Gold prices are modestly lower Friday morning as traders look for direction amid renewed concerns about U.S.-China trade tensions after the Chinese government and media talked tough, saying the U.S. administration must show sincerity if it is to hold meaningful trade talks.
Meanwhile, the U.S. President Donald Trump today officially postponed auto tariffs for up to six months.
Thanks to recent upbeat data on jobless claims, housing starts and Philadelphia-area manufacturing activity, the dollar remains fairly steady today, moving in a tight range above the unchanged line.
Gold futures for June are down $2.20, or 0.17%, at $1,284.00 an ounce.
Silver futures are declining $0.124, or 0.85%, at $14.415 an ounce, while Copper futures for July are down $0.0140, or 0.51%, at $2.7340 per pound.
Amid fears of an escalation in U.S.-China trade tensions, U.S. stock futures are drifting lower this morning.

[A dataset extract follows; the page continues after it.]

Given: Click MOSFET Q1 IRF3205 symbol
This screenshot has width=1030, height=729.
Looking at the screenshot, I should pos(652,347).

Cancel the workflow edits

The Dow, S&P and Nasdaq futures are down between 0.7 and 1%.
Markets in Europe are exhibiting weakness on trade worries.
While U.S. President Donald Trump has sought to blame China for backing out of a nearly completed trade deal, a spokesperson for China's Ministry of Commerce claims the U.S. is responsible for serious setbacks in the trade talks.

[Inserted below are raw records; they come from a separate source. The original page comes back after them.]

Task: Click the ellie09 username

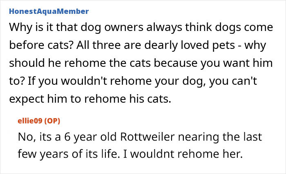Action: (x=30, y=121)
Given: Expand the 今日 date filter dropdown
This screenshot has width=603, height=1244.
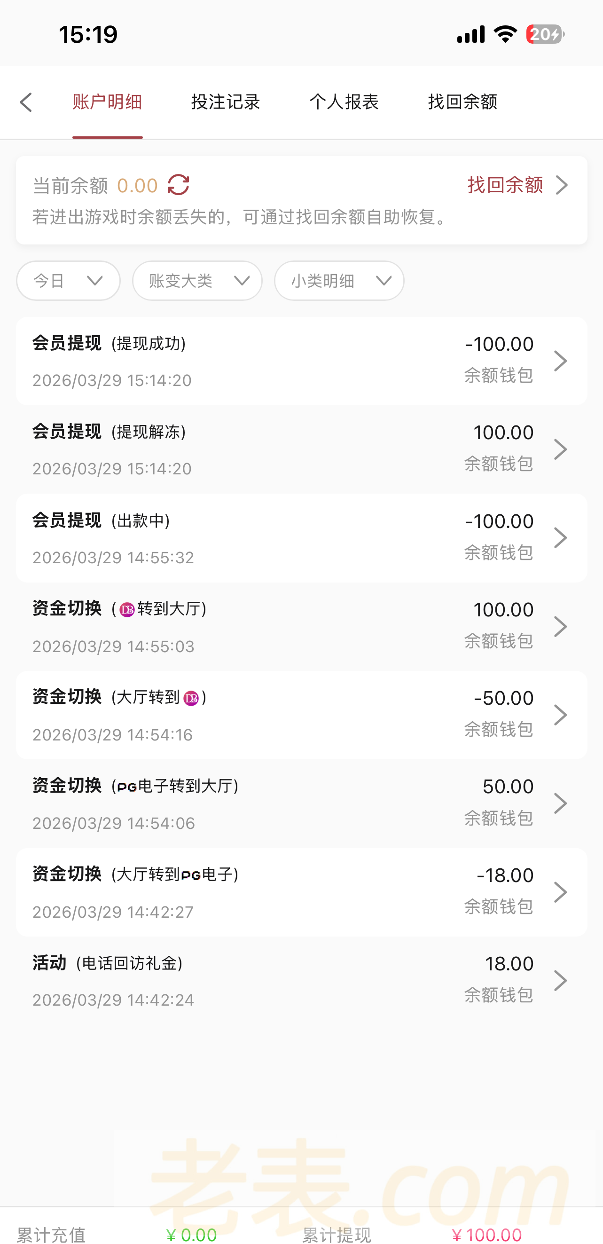Looking at the screenshot, I should (x=68, y=281).
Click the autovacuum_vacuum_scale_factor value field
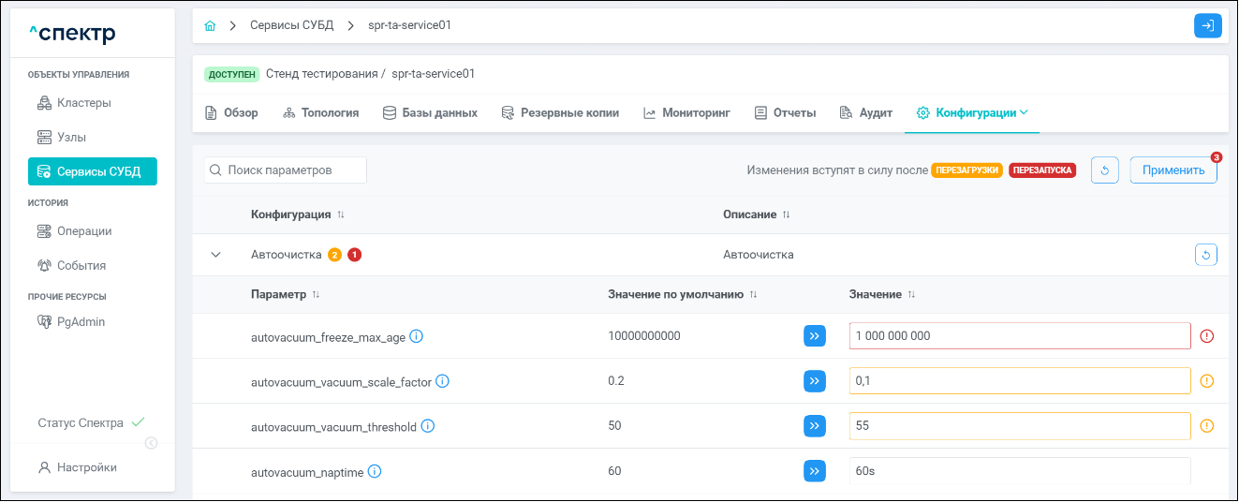The height and width of the screenshot is (502, 1239). pyautogui.click(x=1019, y=381)
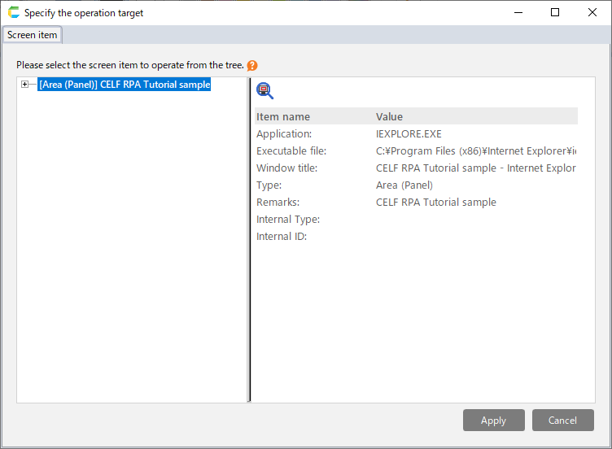Screen dimensions: 612x449
Task: Click the magnifier screen-capture icon
Action: (x=264, y=90)
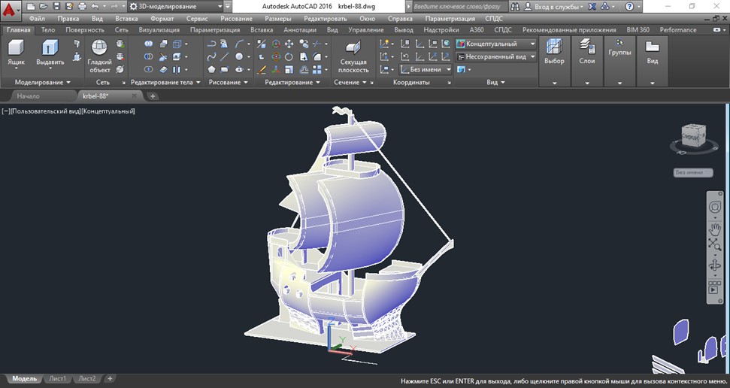730x388 pixels.
Task: Open the Слои layers panel
Action: tap(587, 53)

Commerce Ministry spokesperson Gao Feng accused the Trump administration of "bullying behavior" with a recent increase in tariffs, according to state-run Chinese news agency Xinhua.
"It is regrettable that the U.S. side unilaterally escalated trade disputes, which resulted in severe negotiating setbacks," Gao said.
He added, "We urge the U.S. side to correct wrongdoings as soon as possible to avoid causing heavier damages to businesses and consumers in both countries and dragging down the global economy."